Régulièrement comparée à Collateral ou Miami Vice, la photo des scènes nocturnes est splendide et déborde de couleurs, de lumières tamisées et de textures qui contribuent à cette ambiance planante. Le film et son atmosphère sont à l’image des chansons pop façons 80’s de son excellente bande originale. Les synthétiseurs et les vocoders n'hésitent pas à se lancer dans les plus grandiloquentes envolées FM, mais s'installe très vite un évident malaise, cette mélancolie fulgurante qui, entre deux beats, traverse les conducteurs nocturnes qui reviennent de soirée, au moment ou l’euphorie de l’alcool commence à disparaître. Les pistes de Cliff Martinez sont réussies mais ce sont surtout les morceaux de Kavinsky et de College (découvert sur l’album du collectif nantais « Valérie and friends ») qui restent longtemps en tête.

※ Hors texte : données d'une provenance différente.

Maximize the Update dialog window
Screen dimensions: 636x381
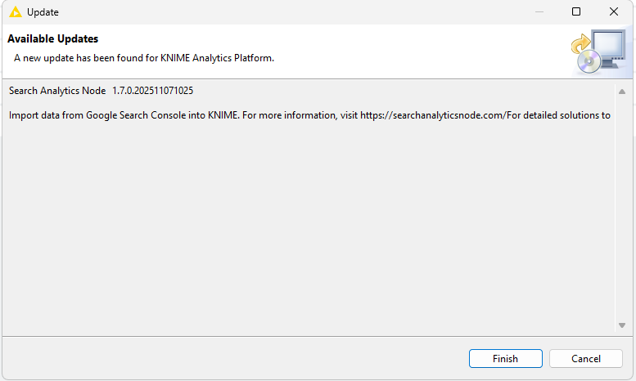coord(576,12)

Si la mise en scène est remarquable, ce n’est pas seulement pour sa maîtrise formelle et son inventivité clipesque qui nous amène parfois juste au bord du vide. Ce que j’ai trouvé vraiment exemplaire, c’est cette unité totale de style et de ton qui traverse le film, cette cohérence dans la manière de filmer la tendresse la plus pure ou la violence la plus bestiale. La scène de l’ascenseur illustre à elle seule cette parfaite continuité entre deux extrêmes, cette sauvagerie romantique. Même lorsque la tension augmente, le film reste drapé dans une sorte de douceur permanente grâce à un montage presque parfait.
Concernant son ultra violence, Drive est finalement assez sobre et peu complaisant. En dehors de quelques fulgurances gores, NWR ne cède pas à la facilité, au point de ne filmer que l’ombre de l’affrontement final.
Paradoxalement, en naviguant entre le cinéma urbain noir et ses codes et l’épure la plus simple, NWR a réussi à réaliser un très bon film de commande sans doute très personnel.
Laugh along with the common people.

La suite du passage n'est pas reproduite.